··· Material for this task
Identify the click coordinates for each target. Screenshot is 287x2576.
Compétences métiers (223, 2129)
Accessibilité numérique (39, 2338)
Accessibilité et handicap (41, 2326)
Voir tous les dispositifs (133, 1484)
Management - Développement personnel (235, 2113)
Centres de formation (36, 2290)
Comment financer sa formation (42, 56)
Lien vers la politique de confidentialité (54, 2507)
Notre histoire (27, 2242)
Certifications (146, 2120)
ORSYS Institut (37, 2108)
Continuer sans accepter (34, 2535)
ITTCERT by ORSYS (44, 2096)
······
**Your task:** The answer should be nothing more than the lines from the one with "Comment financer sa formation (42, 56)" through the end of the entries, restated word for word.

**Response:**
Comment financer sa formation (42, 56)
Lien vers la politique de confidentialité (54, 2507)
Notre histoire (27, 2242)
Certifications (146, 2120)
ORSYS Institut (37, 2108)
Continuer sans accepter (34, 2535)
ITTCERT by ORSYS (44, 2096)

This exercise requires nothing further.